В Петербурге отпраздновала юбилей кафедра хореографии при Консерватории — 40 лет назад, когда ее открывали, перед советским балетом была поставлена четкая задача: "Догнать и перегнать Америку".
Как и для большинства советских шестидесятников, рывок на Запад оказался возвращением к собственным 1920-м — танцевальному авангарду, когда-то прихлопнутому по партийной линии. Новым патриархом был признан Федор Лопухов — последний русский хореограф-авангардист, битый и клятый начиная с 1930-х, но чудом уцелевший. Он заправлял балетной ситуацией в Петрограде, когда из него эмигрировал Баланчин, так что благородная родословная будущим советским хореографам была обеспечена. Лопухов и стал мотором нового педагогического предприятия.
После советских гастролей французов и американцев в цене резко взлетели бессюжетные музыкально-танцевальные композиции. Потому кафедру решили делать при Консерватории. Молодым хореографам заложили в программу нотную грамоту, историю музыки, чтение и анализ партитур, хореографическую композицию — то, чему их сроду никто не учил. И приготовились ждать, когда с конвейера один за другим пойдут горяченькие советские Баланчины, очень похожие на американский прототип, только лучше — с поправкой на русский "душой исполненный полет".
Был и чисто практический резон. Подобная кафедра создавалась впервые, так что балетные либералы стремились еще и придать легитимность самим себе. Новый балет пробивал дорогу в кровопролитных административных схватках, форпост в виде собственной кафедры обеспечил монополию на высшее музыкальное образование. До сих пор в глазах противников симфонисты были молокососами, космополитами безродными, формалистами и хулиганами, после открытия кафедры — превратились в респектабельную профессуру одного из крупнейших вузов страны. Конем ее уже было не объехать.

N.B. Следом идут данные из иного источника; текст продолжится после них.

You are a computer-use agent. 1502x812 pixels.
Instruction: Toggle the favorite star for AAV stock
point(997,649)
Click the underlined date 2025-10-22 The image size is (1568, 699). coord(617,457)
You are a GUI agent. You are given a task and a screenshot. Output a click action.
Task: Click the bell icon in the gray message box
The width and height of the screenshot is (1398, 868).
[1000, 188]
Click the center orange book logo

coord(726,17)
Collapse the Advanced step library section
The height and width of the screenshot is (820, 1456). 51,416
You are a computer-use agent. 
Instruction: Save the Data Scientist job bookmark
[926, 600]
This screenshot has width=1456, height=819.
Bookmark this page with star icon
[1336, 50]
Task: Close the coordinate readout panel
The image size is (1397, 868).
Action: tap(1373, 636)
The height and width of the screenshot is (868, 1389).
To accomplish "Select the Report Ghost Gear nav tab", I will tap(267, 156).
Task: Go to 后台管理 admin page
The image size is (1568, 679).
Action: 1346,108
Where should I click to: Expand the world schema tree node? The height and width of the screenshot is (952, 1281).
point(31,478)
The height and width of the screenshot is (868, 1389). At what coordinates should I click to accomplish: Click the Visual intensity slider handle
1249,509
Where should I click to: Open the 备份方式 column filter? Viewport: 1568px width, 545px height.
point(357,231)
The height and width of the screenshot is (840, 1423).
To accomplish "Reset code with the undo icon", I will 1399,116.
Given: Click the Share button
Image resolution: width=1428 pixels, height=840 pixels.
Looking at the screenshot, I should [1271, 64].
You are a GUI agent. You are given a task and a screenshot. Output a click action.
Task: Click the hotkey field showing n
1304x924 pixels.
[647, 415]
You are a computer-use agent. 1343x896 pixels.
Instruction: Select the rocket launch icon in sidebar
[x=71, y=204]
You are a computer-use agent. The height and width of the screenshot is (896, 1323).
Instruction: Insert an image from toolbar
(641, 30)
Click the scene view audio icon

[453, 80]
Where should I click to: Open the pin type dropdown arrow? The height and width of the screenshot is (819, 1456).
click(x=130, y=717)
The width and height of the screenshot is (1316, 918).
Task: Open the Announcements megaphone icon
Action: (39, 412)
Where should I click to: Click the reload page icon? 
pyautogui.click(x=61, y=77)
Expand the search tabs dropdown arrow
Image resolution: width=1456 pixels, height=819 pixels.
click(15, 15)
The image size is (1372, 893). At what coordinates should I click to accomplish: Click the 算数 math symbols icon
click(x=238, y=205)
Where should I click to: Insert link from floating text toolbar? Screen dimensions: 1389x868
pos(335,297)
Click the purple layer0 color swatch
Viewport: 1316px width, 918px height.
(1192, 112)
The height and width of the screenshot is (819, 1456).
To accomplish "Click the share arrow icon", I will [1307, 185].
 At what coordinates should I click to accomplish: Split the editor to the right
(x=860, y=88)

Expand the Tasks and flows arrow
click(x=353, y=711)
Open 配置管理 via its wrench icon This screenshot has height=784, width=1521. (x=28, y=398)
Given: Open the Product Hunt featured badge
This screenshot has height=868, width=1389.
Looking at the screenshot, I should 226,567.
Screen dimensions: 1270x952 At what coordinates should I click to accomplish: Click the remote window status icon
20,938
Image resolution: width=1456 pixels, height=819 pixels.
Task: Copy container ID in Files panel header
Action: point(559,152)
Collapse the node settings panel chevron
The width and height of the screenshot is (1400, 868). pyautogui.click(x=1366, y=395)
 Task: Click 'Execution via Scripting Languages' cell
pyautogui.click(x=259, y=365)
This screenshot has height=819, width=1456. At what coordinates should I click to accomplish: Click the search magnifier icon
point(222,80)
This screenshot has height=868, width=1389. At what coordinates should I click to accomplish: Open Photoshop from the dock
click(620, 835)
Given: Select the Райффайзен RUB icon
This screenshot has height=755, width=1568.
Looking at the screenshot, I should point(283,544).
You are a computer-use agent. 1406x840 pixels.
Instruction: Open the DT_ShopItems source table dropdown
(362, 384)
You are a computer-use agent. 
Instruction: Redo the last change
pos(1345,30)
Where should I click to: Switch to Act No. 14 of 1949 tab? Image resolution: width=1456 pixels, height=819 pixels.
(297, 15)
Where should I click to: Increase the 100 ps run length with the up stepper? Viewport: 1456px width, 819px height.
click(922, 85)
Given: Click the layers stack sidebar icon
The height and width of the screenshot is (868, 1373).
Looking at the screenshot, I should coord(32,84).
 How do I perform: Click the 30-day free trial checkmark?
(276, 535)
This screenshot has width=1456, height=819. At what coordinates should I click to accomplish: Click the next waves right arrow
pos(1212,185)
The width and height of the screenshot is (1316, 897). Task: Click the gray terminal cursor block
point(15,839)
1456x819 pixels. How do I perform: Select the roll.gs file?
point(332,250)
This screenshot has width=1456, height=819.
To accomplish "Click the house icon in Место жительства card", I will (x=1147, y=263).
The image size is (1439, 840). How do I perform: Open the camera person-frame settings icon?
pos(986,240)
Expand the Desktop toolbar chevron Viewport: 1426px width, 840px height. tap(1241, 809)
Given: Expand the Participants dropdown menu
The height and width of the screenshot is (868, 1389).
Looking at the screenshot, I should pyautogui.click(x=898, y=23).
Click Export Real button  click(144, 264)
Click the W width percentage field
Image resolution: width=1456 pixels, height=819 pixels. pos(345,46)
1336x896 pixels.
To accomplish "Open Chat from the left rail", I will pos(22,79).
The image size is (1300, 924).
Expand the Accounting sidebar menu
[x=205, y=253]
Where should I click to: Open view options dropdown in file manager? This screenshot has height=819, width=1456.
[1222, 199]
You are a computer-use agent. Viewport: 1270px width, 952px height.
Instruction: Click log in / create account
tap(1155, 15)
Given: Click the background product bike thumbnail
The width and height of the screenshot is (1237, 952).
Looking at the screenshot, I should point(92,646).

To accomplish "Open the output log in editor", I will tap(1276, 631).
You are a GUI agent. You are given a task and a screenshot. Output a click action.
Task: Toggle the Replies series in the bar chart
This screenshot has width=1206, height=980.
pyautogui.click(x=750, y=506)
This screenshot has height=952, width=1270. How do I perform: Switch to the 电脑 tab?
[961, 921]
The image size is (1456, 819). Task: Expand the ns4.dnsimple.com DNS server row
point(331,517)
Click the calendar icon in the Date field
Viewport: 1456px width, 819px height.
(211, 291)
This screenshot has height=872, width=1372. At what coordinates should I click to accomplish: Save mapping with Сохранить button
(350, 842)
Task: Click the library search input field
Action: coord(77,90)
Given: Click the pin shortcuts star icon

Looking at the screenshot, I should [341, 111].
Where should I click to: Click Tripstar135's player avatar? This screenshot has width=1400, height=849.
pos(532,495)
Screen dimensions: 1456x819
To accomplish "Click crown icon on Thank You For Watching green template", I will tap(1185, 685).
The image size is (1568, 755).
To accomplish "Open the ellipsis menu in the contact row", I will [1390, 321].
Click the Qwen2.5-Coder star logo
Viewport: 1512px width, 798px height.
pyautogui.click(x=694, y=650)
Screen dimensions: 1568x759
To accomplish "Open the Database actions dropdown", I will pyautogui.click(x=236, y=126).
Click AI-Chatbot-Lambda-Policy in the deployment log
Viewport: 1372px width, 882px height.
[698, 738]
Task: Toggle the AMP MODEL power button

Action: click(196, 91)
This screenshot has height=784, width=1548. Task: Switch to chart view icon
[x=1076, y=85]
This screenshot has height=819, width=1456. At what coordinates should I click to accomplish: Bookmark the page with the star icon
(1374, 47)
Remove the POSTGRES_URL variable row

Через сорок лет итог таков. Вылепить фигуру масштаба Баланчина не удалось, но с гениями вообще в мире напряженка. Самое главное, что наиболее известный выпускник кафедры за все сорок лет — это, как ни крути, Борис Эйфман, чья практика не только ставит жирный крест на идеологии "просвещенного западничества", которая закладывалась в основание кафедры, но попросту игнорирует весь чисто профессиональный комплекс, которым пытались оснастить технически отсталых советских хореографов. Так что единственное, что удалось из задуманного, это напечатать несколько сотен дипломных корочек и с десяток профессорских удостоверений. Впрочем, на реальной художественной ситуации это тоже никак не сказалось: самым востребованным русским хореографом сегодня является Алексей Ратманский, который вузов не кончал.